## EXCERTO SELECIONADO
......

O Caminho de Ferro da Barragem do Pego do Altar

publicado originalmente na revista "O Foguete" nº 24 de 2010 da Associação de Amigos do Museu Nacional Ferroviário

Barragem do Pego do Altar e central hidroelétrica em meados do século XX. (Foto Col. Rui Jorge Consciência)

É do senso comum que nada dura para sempre, sendo que esta simples lei da existência se aplica quer a um ser vivo, quer a qualquer outro elemento que nos rodeia, como por exemplo, já que de comboios falamos, uma linha ferroviária. E sendo na generalidade dos casos, impossível saber, à priori, qual o tempo de vida útil de uma nova infraestrutura, situações existem em que linhas nascem já com o seu fim "anunciado" devido ao facto de se limitarem a servir unicamente de apoio a uma atividade bem limitada no tempo, sendo este o caso da linha industrial que vai ser alvo de atenção do presente artigo.

......

## LINHAS APRESENTADAS

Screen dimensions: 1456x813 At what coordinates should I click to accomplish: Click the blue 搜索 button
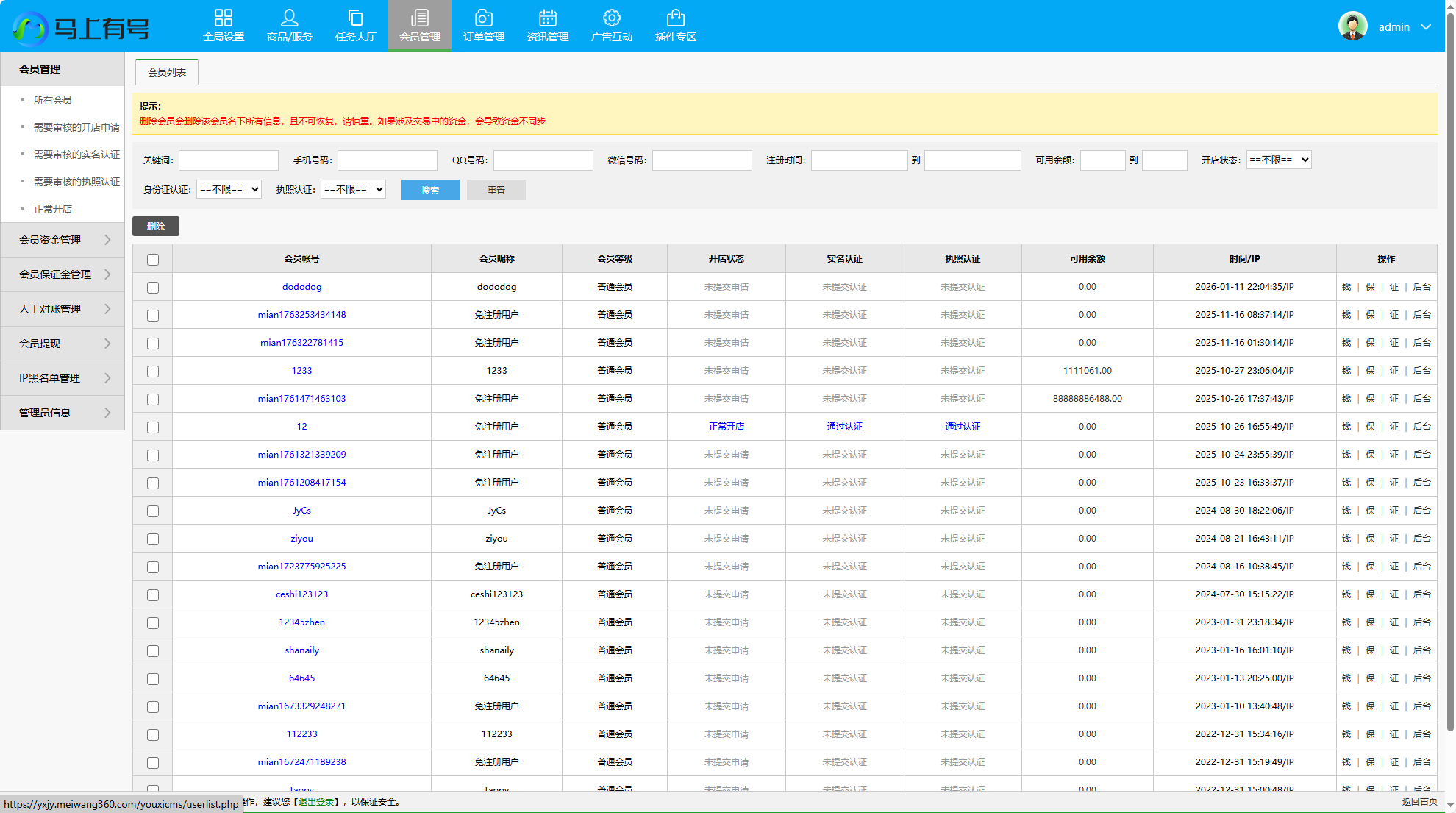pos(429,190)
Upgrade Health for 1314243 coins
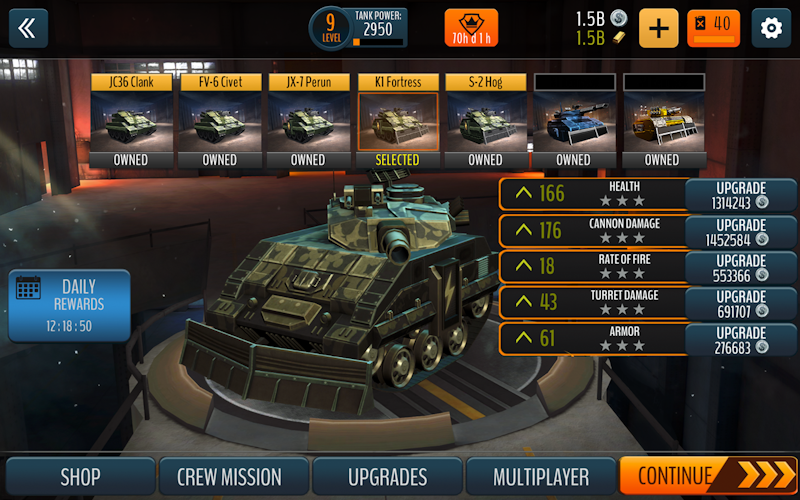The width and height of the screenshot is (800, 500). (x=740, y=195)

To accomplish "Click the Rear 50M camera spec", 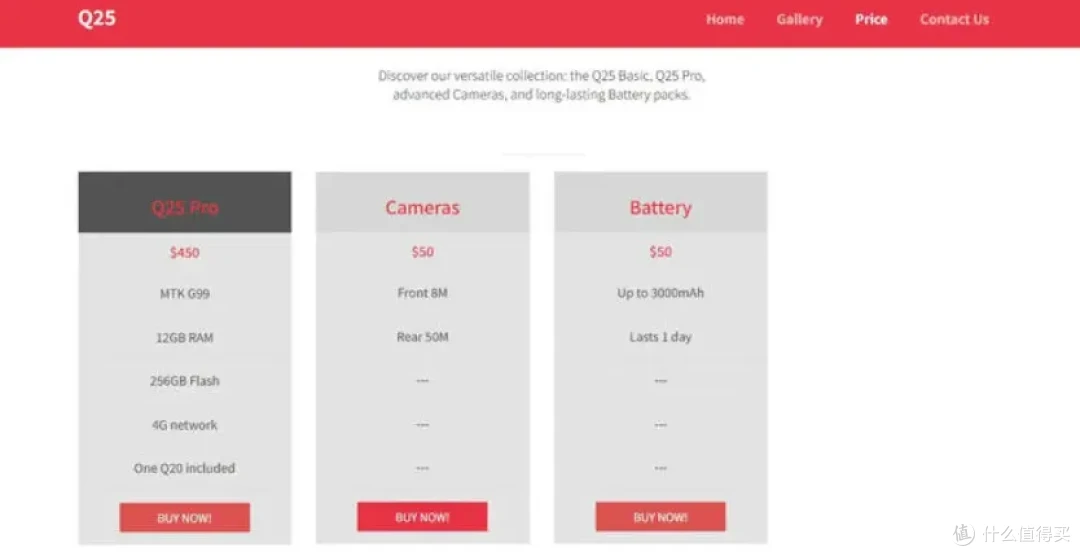I will pyautogui.click(x=422, y=337).
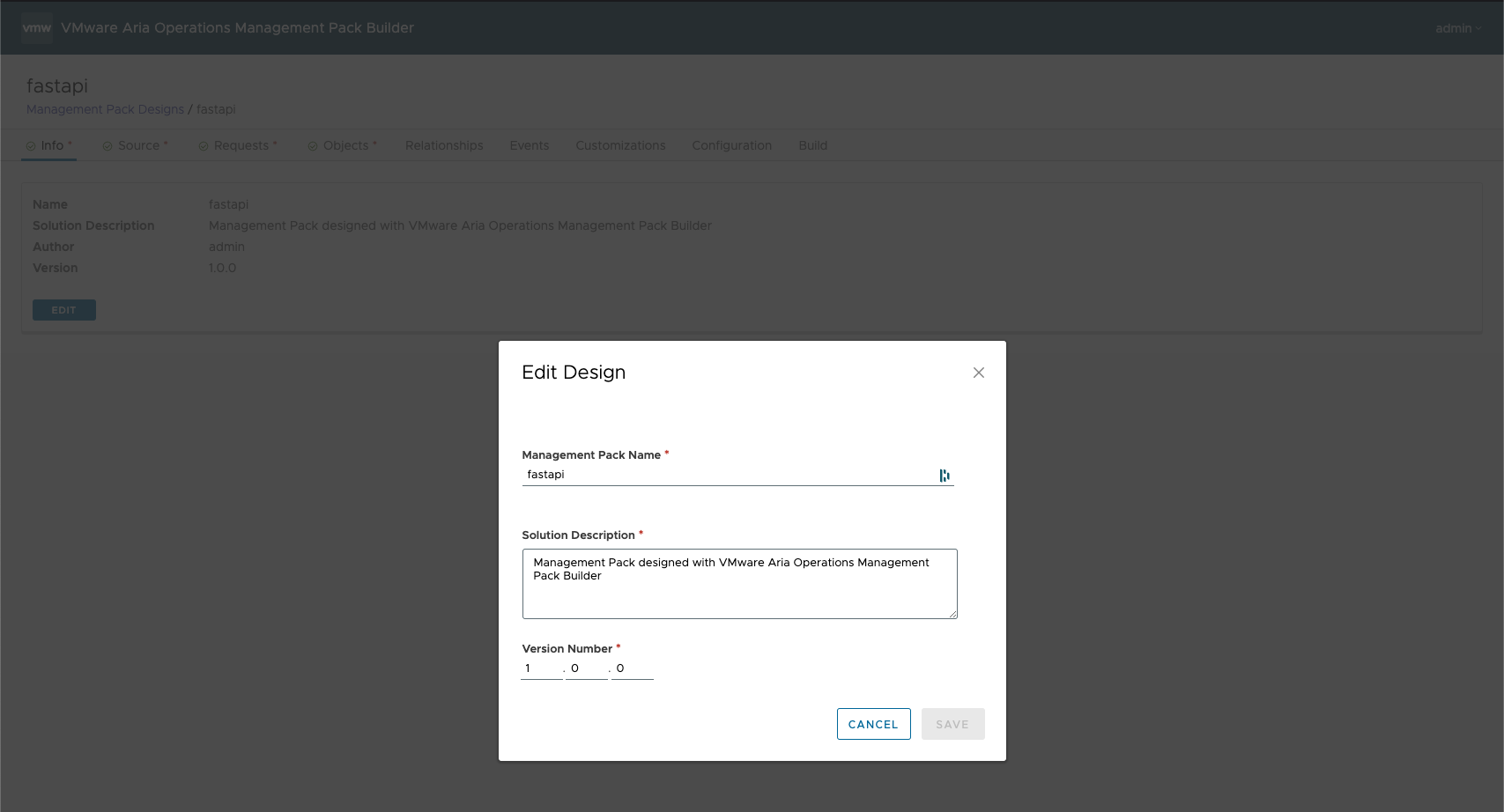This screenshot has width=1504, height=812.
Task: Select the Info tab
Action: 51,145
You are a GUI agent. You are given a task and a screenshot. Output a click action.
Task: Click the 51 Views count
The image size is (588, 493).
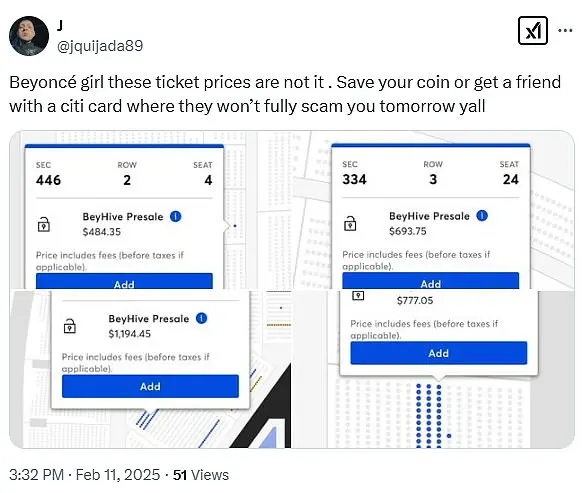[201, 475]
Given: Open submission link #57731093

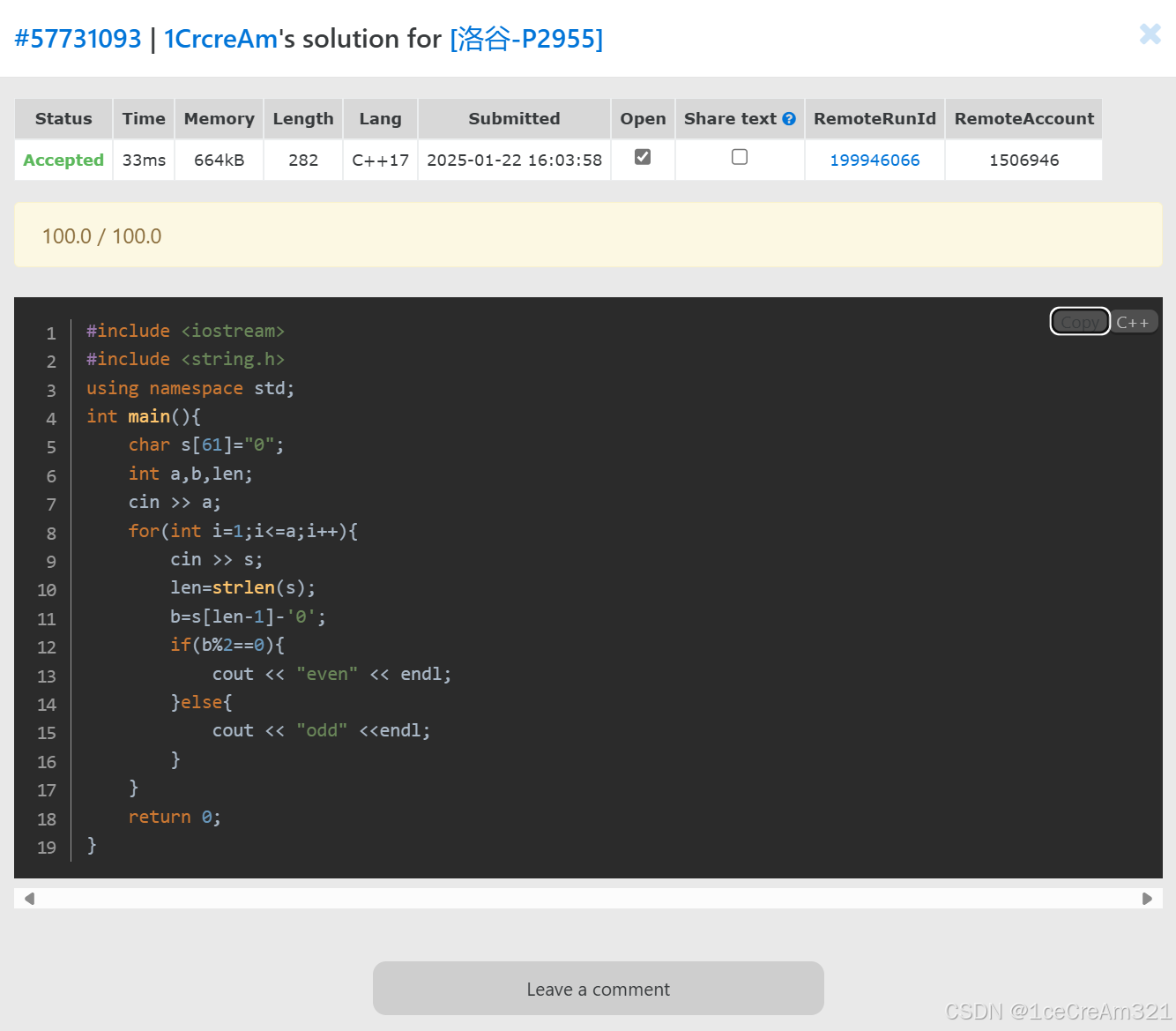Looking at the screenshot, I should tap(78, 38).
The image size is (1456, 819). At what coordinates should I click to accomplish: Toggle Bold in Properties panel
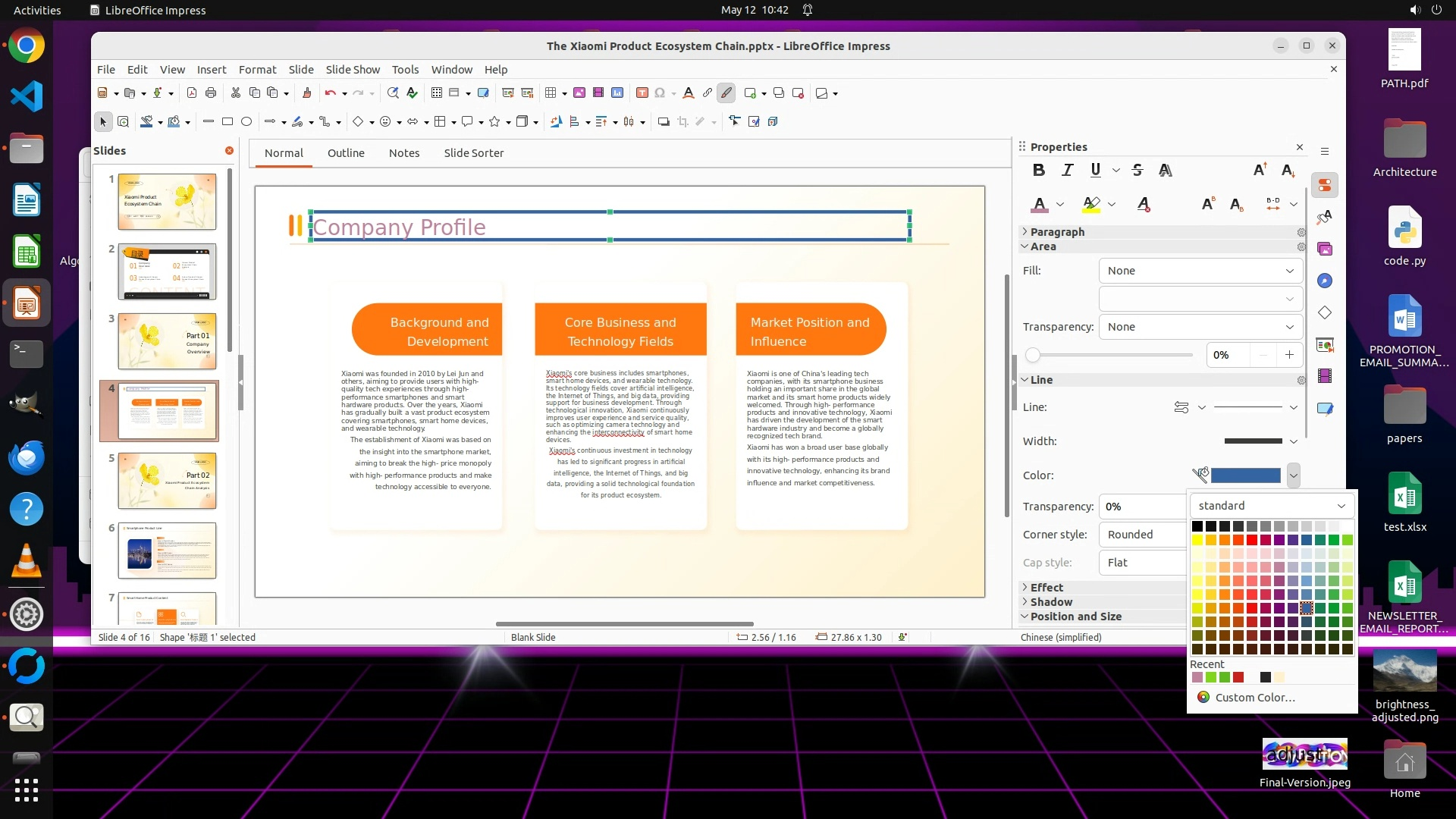point(1039,170)
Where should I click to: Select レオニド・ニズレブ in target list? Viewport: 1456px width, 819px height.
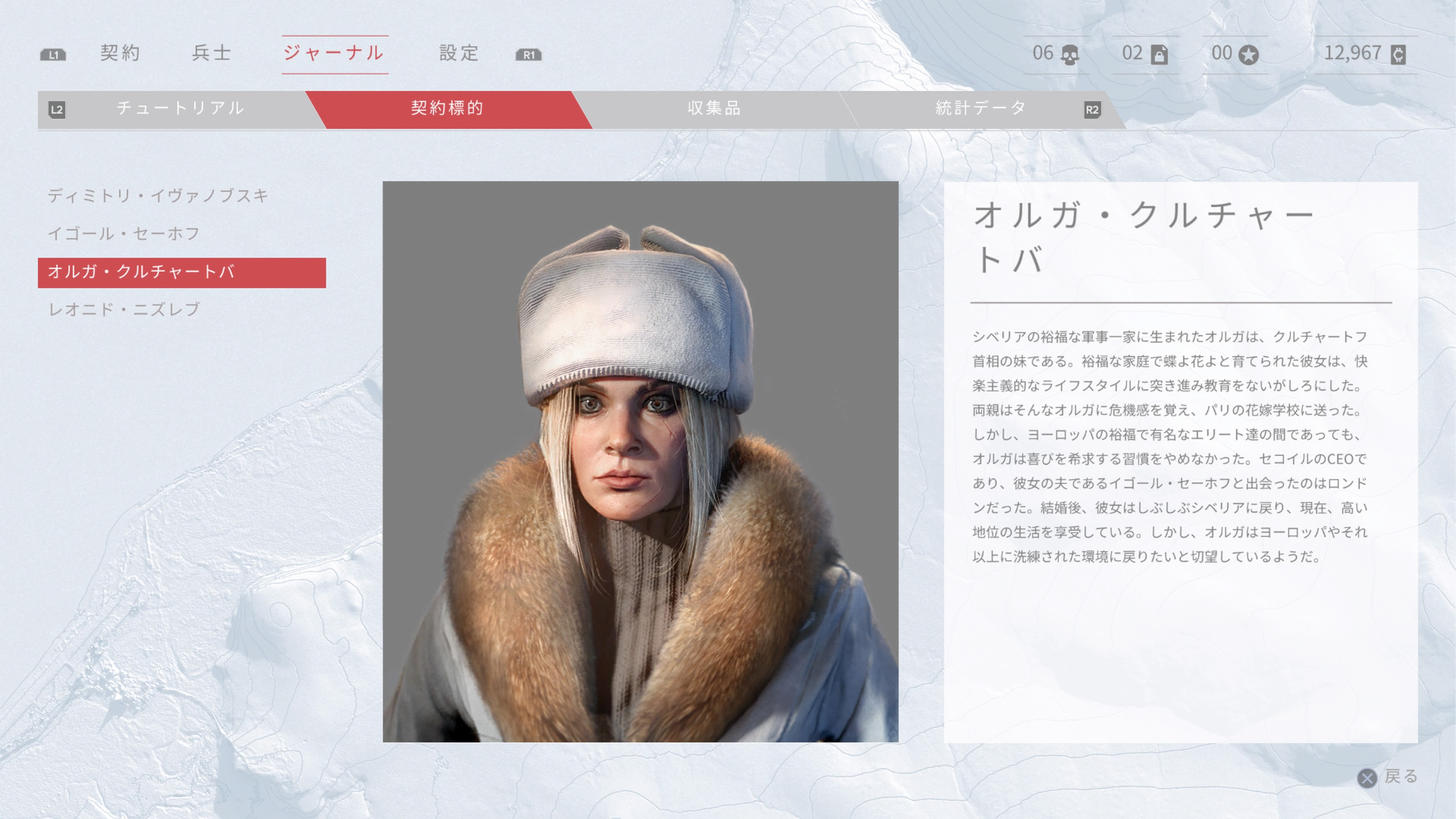click(x=124, y=310)
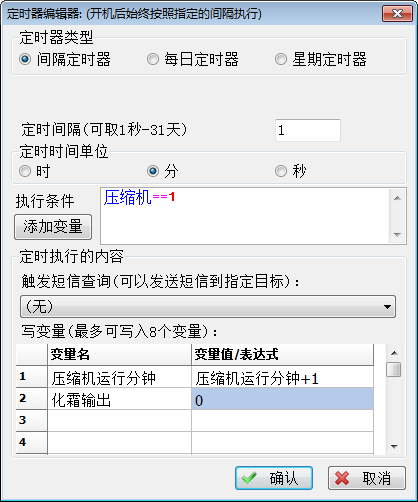The height and width of the screenshot is (502, 418).
Task: Click the 定时间隔 input field
Action: click(308, 130)
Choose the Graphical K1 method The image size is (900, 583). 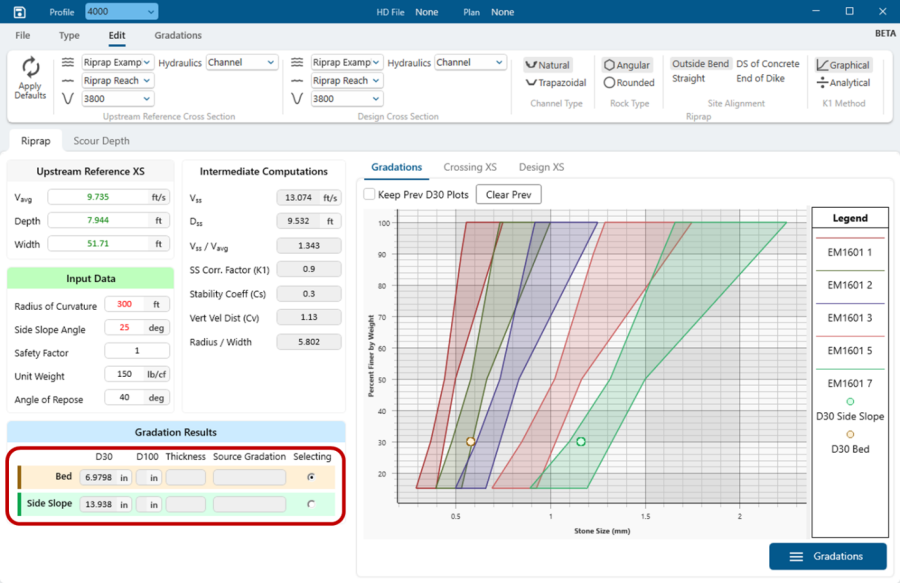click(843, 65)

......

## TRABALHO A FAZER
a) Extraia do texto sobre o caminho de ferro da Barragem do Pego do Altar a parte que começa nas palavras "É do senso comum" e termina em "do presente artigo.".
b) Segundo o texto sobre o caminho de ferro da Barragem do Pego do Altar, onde foi originalmente publicado o artigo?
c) Enumere as coisas a que, de acordo com o texto sobre o caminho de ferro da Barragem do Pego do Altar, se aplica a lei de que nada dura para sempre.
As linhas não são necessárias para resolver nada.

## RESPOSTAS ÀS TAREFAS
a)
É do senso comum que nada dura para sempre, sendo que esta simples lei da existência se aplica quer a um ser vivo, quer a qualquer outro elemento que nos rodeia, como por exemplo, já que de comboios falamos, uma linha ferroviária. E sendo na generalidade dos casos, impossível saber, à priori, qual o tempo de vida útil de uma nova infraestrutura, situações existem em que linhas nascem já com o seu fim "anunciado" devido ao facto de se limitarem a servir unicamente de apoio a uma atividade bem limitada no tempo, sendo este o caso da linha industrial que vai ser alvo de atenção do presente artigo.

b) Na revista "O Foguete" nº 24, de 2010, da Associação de Amigos do Museu Nacional Ferroviário.

c)
- um ser vivo
- qualquer outro elemento que nos rodeia
- uma linha ferroviária